The Times reported on Tuesday that the US government had demanded last-minute changes to the parliamentary report scheduled for release tomorrow, which will detail UK involvement in torture and rendition during the US’s “war on terror”.
It will see the light after more than eight years of delays and complications and is expected to be highly critical of the government and recommend changes in the way UK intelligence agents operate abroad.
But Dominic Grieve, the head of Parliament’s Intelligence and Security Committee, which produced the report, refuted the allegations.
Conservative MP Mr Grieve said only one of the report’s 300 pages had been redacted to meet US security concerns.
“On Thursday, I will happily point you to where those asterisks are in the report and you can see for yourself that it is not a central issue, nor a controversial issue,” he said.
“The committee does not agree to redact material in its reports on grounds of embarrassment to anyone. So, I can assure you that the US has not made wholesale redactions to the reports, as suggested.”
Campaigners claimed compliance with the US’s requests will damage the report’s credibility. Human rights group Reprieve, whose founder Clive Stafford-Smith has represented dozens of detainees at the US facility in Guantanamo Bay, Cuba, said: “To get to the truth and maintain public confidence, there must be an inquiry that meets the basic test of independence from government and which has the powers and scope necessary to ensure all appropriate evidence is examined.
“The chairperson should have absolute discretion over whether hearings are public and whether any redactions are made to the final report.
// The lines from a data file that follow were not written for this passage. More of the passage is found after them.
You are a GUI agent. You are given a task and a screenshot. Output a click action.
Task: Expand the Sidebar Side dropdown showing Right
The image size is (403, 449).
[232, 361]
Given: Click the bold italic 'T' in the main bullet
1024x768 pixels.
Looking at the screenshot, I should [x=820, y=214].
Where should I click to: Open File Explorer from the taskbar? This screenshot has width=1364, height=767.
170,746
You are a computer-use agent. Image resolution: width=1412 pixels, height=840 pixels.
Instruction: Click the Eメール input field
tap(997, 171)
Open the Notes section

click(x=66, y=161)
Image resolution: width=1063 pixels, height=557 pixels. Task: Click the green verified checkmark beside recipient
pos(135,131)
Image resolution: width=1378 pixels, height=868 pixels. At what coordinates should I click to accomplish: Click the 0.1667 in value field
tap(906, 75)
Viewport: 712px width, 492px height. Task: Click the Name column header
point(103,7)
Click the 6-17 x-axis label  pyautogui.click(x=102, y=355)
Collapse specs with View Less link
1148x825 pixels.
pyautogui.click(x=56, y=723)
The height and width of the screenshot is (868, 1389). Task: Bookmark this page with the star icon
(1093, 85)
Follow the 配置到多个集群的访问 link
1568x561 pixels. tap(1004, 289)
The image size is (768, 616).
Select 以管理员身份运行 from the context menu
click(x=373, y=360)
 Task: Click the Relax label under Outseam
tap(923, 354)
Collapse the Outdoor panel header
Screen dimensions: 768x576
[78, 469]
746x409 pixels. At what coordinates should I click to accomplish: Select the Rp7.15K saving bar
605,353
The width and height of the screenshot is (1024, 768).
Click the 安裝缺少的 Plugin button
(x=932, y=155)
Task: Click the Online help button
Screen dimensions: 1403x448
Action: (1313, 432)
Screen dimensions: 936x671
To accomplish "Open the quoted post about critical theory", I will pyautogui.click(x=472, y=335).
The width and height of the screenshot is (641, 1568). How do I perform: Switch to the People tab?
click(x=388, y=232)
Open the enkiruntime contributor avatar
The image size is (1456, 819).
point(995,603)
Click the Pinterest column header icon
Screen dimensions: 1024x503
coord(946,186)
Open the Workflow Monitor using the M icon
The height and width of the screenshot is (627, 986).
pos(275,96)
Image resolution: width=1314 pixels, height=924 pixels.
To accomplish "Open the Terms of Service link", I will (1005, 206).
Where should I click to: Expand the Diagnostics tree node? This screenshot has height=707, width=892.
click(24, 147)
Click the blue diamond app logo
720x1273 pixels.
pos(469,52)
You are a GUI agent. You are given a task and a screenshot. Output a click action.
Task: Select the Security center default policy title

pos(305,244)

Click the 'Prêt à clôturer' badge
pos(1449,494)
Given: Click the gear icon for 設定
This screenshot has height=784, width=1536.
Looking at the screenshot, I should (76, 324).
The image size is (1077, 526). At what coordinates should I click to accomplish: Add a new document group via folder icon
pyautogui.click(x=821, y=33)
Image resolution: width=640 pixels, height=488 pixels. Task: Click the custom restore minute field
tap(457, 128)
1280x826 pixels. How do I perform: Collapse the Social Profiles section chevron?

The inquiry should have full legal powers to compel the production of evidence.”
The inquiry was commissioned in 2010. The tenure of Sir Peter Gibson, the former high court judge chosen to chair the investigation, was cut short in 2012 after the inquiry clashed with police investigations. It was then passed to the ISC.
Alistair Carmichael, a former cabinet minister, said: “I can think of no precedent for a foreign power seeking to interfere in the workings of our committees.”